First, does Dr. B have a subspecialty? Did Dr. B see this pt for the Tag Removal follow-up? If Dr. B has a subspecialty and did NOT see the pt for the Tag Removal, then you can bill an E&M. If he has the same specialty and the pt was seen for the tag removal F/U, then it is 99024.


----------



## CRC CPC (Aug 4, 2009)

I am with you.  If this is a f/u from skin tag removal it is a post op.
Colleen R Cox CPC


----------



## dballard2004 (Aug 4, 2009)

There is no subspecialty.  Both are primary care providers and the follow-up was for the tag removal.  I too thought that the global would still apply since this is the same specialty, but Dr. B states that the global period excludes services provided by other providers so the global does not apply to him.  I disagree and think 99024 is appropriate.  Thanks Ray and Colleen for your help.


----------



## LLovett (Aug 4, 2009)

I agree, CMS sees providers of the same specialty in the same group as the same person, this would be global.

Laura, CPC, CEMC


----------



## dballard2004 (Aug 5, 2009)

My thoughts exactly.  Thanks so much!


----------



## lcterry (Aug 14, 2009)

I am my partner and my partner is me.


----------



## krssy70 (Nov 5, 2009)

I was reviewing your question, and you want to keep in mind that if the patient came back for just the follow-up, then yes it will be global, but if the patient has a complication, ex: reaction to prescription, then use a modifier 24 on the E/M and it will get paid.
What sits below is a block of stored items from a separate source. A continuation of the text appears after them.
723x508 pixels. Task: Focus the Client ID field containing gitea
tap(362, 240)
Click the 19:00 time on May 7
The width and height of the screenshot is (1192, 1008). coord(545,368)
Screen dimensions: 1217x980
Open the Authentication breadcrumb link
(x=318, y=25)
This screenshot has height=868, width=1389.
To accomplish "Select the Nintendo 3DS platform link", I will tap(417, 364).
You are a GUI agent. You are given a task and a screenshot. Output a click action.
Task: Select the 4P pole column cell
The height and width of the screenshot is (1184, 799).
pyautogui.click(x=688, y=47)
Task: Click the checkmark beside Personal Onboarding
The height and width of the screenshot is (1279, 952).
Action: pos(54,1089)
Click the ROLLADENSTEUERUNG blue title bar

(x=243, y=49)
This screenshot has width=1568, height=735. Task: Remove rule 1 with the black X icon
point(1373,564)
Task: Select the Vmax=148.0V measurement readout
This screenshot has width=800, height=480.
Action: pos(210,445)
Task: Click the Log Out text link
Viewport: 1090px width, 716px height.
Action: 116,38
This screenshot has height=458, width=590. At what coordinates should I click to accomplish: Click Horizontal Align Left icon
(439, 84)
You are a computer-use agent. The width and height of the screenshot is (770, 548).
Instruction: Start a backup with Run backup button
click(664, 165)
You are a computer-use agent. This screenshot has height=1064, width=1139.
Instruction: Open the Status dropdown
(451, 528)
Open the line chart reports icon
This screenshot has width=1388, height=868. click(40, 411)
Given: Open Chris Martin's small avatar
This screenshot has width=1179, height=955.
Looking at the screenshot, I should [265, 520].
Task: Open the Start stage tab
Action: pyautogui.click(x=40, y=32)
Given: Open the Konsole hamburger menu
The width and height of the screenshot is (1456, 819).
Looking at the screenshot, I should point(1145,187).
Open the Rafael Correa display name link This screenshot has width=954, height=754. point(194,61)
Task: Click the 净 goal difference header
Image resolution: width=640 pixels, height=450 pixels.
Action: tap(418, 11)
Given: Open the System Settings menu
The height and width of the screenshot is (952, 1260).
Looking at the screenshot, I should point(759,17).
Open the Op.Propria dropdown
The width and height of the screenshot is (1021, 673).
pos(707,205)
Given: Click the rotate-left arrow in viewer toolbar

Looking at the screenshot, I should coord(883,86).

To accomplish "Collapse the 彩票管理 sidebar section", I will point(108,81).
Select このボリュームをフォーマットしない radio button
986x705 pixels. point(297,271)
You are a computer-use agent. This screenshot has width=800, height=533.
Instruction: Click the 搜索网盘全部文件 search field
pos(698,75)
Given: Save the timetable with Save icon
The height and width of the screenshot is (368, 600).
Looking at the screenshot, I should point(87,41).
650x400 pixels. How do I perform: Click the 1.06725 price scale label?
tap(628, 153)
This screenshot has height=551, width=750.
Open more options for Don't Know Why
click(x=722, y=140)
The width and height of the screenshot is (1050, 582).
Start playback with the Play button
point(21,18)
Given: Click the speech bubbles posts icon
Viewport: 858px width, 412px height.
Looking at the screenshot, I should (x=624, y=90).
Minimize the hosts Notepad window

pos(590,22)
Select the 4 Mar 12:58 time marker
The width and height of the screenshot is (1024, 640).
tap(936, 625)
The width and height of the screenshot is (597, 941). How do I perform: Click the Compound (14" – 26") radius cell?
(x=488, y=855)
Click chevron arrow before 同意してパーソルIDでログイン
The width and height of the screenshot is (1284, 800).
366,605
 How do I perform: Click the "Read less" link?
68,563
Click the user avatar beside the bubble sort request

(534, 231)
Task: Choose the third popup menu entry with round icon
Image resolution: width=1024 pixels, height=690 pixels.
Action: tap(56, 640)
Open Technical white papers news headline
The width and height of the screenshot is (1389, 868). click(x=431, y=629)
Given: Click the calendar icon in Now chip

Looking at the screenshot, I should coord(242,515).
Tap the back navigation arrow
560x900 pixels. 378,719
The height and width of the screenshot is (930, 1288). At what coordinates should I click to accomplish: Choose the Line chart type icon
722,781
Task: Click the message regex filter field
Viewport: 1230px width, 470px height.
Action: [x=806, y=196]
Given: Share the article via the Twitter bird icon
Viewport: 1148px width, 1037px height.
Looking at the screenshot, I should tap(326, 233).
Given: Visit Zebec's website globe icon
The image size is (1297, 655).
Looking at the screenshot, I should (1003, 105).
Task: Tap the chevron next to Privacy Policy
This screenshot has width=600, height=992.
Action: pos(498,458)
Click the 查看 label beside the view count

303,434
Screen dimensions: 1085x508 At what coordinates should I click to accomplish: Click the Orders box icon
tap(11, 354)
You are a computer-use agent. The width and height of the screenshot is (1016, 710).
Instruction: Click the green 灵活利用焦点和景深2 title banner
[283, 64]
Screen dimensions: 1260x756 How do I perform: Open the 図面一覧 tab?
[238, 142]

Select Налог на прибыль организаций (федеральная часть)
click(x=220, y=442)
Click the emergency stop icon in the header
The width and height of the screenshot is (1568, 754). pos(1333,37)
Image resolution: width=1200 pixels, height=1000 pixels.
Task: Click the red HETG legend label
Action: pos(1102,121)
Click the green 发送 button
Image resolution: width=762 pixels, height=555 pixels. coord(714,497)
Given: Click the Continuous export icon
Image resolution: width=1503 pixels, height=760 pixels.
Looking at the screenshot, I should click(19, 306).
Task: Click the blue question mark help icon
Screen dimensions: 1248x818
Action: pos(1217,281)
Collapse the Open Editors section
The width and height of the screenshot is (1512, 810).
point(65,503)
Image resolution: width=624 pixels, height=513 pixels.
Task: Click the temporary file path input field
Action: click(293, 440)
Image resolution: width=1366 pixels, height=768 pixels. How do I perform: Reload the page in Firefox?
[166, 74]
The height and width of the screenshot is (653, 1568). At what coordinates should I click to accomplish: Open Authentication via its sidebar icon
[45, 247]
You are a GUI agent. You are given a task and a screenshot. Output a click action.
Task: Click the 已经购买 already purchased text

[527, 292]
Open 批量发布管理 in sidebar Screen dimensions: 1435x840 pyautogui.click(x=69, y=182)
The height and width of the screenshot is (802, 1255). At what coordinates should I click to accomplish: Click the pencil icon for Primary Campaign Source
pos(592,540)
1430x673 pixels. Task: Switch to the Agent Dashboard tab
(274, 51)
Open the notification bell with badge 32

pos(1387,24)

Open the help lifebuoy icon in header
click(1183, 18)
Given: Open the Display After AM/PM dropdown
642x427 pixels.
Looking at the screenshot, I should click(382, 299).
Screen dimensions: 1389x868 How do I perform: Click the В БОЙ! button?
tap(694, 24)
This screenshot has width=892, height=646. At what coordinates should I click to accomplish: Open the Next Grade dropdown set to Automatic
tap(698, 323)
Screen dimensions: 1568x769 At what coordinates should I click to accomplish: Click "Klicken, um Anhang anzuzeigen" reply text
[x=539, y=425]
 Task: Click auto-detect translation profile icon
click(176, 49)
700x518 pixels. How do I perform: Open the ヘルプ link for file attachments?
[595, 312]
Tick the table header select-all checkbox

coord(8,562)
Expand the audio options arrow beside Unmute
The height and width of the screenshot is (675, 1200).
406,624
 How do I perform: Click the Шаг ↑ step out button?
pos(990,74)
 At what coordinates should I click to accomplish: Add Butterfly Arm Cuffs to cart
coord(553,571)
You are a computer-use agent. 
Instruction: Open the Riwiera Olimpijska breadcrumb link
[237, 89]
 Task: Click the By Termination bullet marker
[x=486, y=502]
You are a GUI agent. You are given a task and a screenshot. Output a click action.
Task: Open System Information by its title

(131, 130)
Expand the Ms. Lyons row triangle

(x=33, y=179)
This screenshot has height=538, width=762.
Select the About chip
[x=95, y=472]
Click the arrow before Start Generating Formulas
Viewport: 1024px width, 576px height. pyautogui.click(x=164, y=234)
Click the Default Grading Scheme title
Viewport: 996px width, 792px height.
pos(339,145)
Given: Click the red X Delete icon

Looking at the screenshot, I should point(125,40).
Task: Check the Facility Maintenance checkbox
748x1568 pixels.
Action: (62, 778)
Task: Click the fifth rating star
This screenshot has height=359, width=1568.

Just make sure that it has a different diag than the initial procedural visit. ex: complication code...


----------



## RebeccaWoodward* (Nov 5, 2009)

krssy70 said:


> I was reviewing your question, and you want to keep in mind that if the patient came back for just the follow-up, then yes it will be global, but if the patient has a complication, ex: reaction to prescription, then use a modifier 24 on the E/M and it will get paid. Just make sure that it has a different diag than the initial procedural visit. ex: complication code...



Not for Medicare...(complication)

Many carriers follow CMS's global policy...you would need to check your payer to see if the follow CMS' global policy or CPT's


----------